* Tekst źródłowy
------------------------------------------------------------
Polskie krzyże pozbawione inskrypcji to dowód odpolszczania Raciborza
Jak poznać, że to "polski krzyż" stoi przy drodze na Ziemi Raciborskiej? Po tym, że nie ma na nim żadnych inskrypcji. - Niemcy niszczyli polskie napisy na krzyżach. To dokument odpolszczania Raciborza - mówi Alfred Nowak, historyk z Raciborza.
“O Jezusie przenajsłodszy przez wylanie krwi najdroższej oczyść nas...” - tak rozpoczynała się modlitwa na krzyżu znajdującym się przy kościele Matki Bożej w Raciborzu. Była tam też informacja o fundatorach krzyża pochodzących z Tworkowa, ale polskie inskrypcje wydłutowano. Pozostawiono jedynie nazwiska. - To najlepszy dokument “odpolszczania” Raciborza i całej Ziemi Raciborskiej. Takich polskich krzyży bez inskrypcji jest tutaj wiele - mówi Alfred Nowak, historyk z Raciborza, który przygotowuje się do publikacji książki o krzyżach polskich na Raciborszczyźnie.
------------------------------------------------------------
* Dostarczony materiał
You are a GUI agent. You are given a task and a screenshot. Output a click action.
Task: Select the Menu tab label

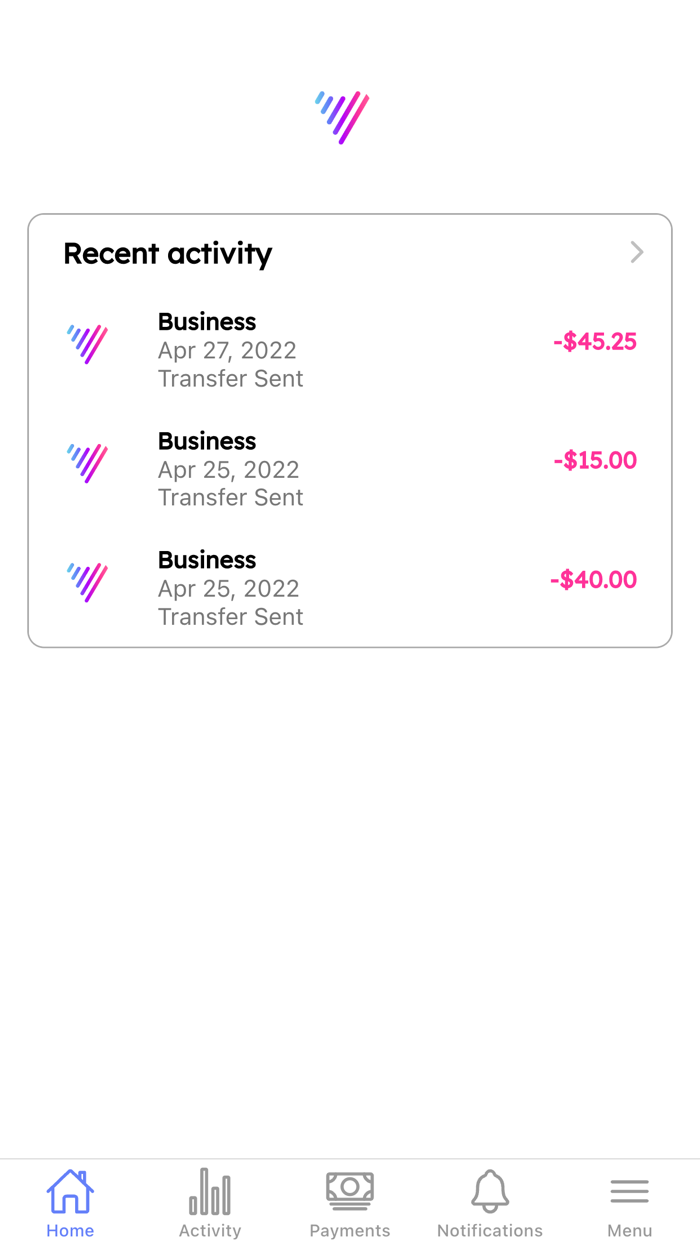click(x=629, y=1231)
------------------------------------------------------------
Przełóż na angielski to zdanie z tekstu o polskich krzyżach w Raciborzu: „Była tam też informacja o fundatorach krzyża pochodzących z Tworkowa, ale polskie inskrypcje wydłutowano.” Wykaz nie ma tu żadnego znaczenia.

There was also information about the founders of the cross, who came from Tworków, but the Polish inscriptions were chiseled off.